Can you quote the entries from the line with "Where should I click to: Click the blue" to the line with "click(527, 336)", both included, word for word?

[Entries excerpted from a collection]
-=-=-=-=-
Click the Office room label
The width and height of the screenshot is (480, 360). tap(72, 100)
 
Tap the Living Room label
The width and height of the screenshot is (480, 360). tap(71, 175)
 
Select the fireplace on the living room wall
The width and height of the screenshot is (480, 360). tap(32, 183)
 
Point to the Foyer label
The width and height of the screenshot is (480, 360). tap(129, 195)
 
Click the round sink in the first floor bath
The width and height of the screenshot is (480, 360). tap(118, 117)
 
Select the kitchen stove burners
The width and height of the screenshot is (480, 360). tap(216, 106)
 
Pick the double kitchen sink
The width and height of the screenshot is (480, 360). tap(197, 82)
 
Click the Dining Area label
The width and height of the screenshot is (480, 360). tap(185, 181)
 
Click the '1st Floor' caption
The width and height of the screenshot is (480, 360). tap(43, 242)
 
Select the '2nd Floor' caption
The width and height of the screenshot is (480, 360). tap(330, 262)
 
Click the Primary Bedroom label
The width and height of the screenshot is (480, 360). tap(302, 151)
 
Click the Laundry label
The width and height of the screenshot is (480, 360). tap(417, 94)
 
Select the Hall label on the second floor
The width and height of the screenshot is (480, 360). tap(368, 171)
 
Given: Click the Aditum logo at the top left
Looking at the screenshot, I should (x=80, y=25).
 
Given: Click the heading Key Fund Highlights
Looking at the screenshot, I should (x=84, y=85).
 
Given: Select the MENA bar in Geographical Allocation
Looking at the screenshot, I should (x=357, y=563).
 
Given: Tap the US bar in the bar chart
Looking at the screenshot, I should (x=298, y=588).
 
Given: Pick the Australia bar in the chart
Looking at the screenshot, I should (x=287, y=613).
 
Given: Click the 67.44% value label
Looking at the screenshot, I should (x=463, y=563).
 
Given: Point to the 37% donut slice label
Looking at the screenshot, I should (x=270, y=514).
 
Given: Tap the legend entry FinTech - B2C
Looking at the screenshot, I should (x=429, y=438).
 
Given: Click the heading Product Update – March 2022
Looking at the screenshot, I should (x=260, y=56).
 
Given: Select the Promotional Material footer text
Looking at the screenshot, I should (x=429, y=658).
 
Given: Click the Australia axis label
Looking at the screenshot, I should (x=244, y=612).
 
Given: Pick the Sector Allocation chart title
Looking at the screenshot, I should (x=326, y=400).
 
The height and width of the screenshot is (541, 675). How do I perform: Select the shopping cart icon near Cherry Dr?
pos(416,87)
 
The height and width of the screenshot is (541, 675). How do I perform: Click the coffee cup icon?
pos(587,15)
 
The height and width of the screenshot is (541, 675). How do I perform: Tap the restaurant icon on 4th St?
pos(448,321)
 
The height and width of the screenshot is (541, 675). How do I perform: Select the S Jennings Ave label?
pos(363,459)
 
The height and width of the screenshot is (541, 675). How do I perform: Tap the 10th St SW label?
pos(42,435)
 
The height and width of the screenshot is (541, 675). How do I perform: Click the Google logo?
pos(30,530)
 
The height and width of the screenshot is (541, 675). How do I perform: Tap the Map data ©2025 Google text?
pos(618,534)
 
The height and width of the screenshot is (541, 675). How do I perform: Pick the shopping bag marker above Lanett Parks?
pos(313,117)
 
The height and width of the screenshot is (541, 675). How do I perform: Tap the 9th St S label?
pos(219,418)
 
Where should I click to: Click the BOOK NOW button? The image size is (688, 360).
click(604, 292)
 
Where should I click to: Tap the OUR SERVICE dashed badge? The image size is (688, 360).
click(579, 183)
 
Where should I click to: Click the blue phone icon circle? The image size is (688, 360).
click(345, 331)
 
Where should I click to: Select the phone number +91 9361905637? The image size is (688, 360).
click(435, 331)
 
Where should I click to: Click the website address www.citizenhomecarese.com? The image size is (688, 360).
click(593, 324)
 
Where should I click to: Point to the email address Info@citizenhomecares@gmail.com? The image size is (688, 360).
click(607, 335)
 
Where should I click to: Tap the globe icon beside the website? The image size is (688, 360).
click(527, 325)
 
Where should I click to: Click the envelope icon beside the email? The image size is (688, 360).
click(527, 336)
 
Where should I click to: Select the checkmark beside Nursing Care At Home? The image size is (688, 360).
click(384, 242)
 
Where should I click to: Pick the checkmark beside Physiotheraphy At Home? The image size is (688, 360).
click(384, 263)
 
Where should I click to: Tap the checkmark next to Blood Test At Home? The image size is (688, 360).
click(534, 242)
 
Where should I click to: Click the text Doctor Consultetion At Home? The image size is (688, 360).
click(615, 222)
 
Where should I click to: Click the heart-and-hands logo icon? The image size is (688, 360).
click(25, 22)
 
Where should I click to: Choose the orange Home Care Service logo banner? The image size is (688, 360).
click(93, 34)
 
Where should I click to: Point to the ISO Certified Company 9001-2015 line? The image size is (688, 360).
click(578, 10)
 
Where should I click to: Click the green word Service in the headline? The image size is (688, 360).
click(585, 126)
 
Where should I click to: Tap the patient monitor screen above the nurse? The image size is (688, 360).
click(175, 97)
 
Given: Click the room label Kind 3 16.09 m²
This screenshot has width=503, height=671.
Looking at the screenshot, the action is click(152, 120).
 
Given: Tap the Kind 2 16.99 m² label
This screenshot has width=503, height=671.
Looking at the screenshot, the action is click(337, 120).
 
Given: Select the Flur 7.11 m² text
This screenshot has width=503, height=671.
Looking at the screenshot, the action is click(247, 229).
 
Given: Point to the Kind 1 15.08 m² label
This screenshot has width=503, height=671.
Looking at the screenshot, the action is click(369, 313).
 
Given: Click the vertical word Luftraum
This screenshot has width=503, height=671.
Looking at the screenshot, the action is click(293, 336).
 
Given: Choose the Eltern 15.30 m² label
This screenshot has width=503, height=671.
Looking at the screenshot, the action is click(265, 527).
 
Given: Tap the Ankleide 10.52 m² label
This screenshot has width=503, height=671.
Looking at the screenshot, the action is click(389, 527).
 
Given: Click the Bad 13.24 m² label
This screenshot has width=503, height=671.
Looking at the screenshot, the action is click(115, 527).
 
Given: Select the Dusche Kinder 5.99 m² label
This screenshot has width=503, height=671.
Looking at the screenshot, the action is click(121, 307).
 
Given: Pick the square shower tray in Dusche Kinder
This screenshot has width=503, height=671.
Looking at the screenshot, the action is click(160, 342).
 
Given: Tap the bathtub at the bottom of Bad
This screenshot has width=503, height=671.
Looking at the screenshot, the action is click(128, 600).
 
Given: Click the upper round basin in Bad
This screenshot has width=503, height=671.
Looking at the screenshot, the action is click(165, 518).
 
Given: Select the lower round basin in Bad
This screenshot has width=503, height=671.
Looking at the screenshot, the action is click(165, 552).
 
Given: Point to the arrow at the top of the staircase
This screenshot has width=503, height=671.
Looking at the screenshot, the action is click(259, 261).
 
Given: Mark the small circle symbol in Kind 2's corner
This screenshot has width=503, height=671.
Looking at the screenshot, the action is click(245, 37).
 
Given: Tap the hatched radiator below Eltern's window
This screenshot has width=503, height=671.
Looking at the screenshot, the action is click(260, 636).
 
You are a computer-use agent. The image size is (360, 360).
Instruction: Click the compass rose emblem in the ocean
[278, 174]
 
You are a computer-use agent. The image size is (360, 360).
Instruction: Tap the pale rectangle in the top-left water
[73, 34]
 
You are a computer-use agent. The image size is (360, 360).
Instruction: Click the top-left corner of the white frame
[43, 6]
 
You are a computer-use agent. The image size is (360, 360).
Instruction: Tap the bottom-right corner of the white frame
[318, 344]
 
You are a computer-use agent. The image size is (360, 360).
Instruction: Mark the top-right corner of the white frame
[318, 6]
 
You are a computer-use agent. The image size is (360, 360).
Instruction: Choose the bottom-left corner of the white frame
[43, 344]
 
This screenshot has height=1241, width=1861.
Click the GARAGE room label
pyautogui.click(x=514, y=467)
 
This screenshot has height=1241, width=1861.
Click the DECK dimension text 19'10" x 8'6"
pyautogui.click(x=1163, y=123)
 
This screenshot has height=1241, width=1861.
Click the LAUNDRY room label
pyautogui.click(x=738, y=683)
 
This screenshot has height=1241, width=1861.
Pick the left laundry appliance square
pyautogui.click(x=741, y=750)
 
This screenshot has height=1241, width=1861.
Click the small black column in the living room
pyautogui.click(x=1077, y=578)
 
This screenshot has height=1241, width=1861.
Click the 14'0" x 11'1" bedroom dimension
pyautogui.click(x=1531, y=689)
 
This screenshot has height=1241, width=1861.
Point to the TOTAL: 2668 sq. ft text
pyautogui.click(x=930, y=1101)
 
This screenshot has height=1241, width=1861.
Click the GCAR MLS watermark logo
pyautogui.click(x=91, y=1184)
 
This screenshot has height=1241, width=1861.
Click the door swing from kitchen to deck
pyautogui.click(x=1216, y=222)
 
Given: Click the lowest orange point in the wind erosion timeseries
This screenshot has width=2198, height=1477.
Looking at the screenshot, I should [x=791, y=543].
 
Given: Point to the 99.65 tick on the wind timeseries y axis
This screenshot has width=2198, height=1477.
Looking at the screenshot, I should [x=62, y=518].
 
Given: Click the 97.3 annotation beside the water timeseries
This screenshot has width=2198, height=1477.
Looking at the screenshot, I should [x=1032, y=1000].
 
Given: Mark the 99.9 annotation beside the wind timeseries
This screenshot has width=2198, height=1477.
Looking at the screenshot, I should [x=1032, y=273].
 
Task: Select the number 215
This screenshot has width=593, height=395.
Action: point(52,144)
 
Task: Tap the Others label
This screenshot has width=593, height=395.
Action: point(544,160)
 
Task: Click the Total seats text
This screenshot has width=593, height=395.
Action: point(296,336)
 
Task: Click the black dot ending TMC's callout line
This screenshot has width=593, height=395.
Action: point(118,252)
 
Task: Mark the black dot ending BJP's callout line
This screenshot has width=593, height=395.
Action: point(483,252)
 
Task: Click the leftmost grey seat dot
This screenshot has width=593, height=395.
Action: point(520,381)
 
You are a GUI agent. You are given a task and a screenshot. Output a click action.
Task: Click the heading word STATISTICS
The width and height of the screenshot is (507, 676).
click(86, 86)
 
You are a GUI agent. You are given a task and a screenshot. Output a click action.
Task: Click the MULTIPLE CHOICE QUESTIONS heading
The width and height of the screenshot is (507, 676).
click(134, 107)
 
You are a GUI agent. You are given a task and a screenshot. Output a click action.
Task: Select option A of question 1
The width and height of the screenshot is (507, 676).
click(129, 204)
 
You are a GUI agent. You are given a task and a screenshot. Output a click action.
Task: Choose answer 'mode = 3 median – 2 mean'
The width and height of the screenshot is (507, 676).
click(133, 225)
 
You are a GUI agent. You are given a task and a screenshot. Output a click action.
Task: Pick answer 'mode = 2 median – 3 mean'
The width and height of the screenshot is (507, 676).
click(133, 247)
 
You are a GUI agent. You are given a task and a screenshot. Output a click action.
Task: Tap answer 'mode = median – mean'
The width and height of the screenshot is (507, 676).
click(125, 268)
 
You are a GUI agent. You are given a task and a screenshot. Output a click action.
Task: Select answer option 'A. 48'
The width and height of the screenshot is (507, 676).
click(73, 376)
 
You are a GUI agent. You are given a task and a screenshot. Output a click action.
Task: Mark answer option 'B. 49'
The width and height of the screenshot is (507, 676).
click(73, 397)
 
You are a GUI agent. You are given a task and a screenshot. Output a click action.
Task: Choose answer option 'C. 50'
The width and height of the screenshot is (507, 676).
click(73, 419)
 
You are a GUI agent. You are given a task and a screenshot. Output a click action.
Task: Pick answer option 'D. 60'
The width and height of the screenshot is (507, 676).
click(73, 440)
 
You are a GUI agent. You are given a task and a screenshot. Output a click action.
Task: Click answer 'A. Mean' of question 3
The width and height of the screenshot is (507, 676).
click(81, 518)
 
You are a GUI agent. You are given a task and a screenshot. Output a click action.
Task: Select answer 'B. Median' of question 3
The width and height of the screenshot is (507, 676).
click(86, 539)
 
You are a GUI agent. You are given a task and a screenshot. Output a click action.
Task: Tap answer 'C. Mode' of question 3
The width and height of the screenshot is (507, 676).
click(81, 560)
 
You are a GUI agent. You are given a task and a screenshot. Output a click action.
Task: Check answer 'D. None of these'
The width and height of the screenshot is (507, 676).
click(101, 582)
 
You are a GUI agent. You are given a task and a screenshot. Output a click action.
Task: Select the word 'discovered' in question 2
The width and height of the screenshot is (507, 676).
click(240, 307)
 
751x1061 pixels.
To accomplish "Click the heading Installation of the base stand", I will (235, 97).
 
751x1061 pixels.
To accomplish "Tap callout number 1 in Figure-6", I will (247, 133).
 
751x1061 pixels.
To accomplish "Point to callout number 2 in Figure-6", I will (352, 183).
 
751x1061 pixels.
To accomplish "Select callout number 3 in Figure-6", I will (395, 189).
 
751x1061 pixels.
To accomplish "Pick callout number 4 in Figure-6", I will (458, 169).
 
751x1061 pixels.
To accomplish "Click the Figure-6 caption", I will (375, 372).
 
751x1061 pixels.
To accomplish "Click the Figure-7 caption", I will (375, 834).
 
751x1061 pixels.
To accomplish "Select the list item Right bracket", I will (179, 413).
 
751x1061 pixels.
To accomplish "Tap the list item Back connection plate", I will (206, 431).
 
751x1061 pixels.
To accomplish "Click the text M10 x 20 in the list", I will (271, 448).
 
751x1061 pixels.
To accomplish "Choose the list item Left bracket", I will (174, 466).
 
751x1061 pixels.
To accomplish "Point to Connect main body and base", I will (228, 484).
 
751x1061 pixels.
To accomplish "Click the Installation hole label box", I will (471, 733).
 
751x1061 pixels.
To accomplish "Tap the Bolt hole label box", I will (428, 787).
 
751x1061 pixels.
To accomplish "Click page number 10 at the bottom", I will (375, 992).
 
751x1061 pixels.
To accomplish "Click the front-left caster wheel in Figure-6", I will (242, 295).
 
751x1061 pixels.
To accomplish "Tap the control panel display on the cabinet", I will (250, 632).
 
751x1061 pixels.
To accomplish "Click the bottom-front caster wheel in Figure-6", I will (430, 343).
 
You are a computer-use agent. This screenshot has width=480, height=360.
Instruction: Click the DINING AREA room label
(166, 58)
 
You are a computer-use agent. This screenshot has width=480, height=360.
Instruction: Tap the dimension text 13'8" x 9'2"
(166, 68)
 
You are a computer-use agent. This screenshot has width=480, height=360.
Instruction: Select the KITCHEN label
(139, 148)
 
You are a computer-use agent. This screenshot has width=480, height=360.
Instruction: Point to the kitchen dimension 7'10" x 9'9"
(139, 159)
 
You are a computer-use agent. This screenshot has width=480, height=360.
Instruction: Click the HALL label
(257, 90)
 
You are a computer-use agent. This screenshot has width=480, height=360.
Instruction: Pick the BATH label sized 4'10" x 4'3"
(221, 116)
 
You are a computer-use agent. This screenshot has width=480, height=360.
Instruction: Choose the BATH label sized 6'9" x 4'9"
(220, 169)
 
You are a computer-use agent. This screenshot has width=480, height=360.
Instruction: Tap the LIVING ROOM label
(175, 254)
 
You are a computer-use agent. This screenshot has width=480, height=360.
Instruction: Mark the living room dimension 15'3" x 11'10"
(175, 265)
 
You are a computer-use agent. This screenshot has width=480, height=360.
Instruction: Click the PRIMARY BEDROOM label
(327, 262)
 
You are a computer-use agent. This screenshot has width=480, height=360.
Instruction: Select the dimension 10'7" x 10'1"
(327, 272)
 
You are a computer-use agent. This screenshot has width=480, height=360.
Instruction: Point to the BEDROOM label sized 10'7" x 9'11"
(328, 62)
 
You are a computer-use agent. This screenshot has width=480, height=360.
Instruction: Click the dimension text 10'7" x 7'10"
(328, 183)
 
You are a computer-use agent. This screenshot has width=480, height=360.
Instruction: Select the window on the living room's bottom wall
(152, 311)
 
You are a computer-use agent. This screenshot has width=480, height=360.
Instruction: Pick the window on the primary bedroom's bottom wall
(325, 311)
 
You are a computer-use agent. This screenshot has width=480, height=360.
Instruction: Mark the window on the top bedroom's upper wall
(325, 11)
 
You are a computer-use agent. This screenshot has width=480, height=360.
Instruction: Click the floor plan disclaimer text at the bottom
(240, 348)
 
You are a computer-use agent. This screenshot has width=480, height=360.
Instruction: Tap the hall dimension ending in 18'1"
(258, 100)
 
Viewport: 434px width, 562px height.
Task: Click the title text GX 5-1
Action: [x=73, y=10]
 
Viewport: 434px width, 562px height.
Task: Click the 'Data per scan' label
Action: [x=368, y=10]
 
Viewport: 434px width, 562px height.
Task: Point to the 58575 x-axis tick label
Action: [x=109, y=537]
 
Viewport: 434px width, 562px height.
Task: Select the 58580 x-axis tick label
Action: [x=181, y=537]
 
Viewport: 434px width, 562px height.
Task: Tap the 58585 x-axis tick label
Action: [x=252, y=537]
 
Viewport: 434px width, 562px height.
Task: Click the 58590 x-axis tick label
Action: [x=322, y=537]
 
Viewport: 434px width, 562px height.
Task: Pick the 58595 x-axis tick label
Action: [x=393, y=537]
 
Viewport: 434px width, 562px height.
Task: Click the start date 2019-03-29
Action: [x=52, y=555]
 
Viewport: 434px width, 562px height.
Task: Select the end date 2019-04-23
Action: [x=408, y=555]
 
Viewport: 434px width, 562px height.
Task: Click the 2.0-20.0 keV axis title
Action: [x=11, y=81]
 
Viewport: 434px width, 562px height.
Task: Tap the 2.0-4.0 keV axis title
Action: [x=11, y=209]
-=-=-=-=-
• _Result of the exercise_:
Where should I click to: Click the blue phone icon circle? The image size is (688, 360).
click(345, 331)
 
Where should I click to: Select the phone number +91 9361905637? The image size is (688, 360).
click(435, 331)
 
Where should I click to: Click the website address www.citizenhomecarese.com? The image size is (688, 360).
click(593, 324)
 
Where should I click to: Point to the email address Info@citizenhomecares@gmail.com? The image size is (688, 360).
click(607, 335)
 
Where should I click to: Tap the globe icon beside the website? The image size is (688, 360).
click(527, 325)
 
Where should I click to: Click the envelope icon beside the email? The image size is (688, 360).
click(527, 336)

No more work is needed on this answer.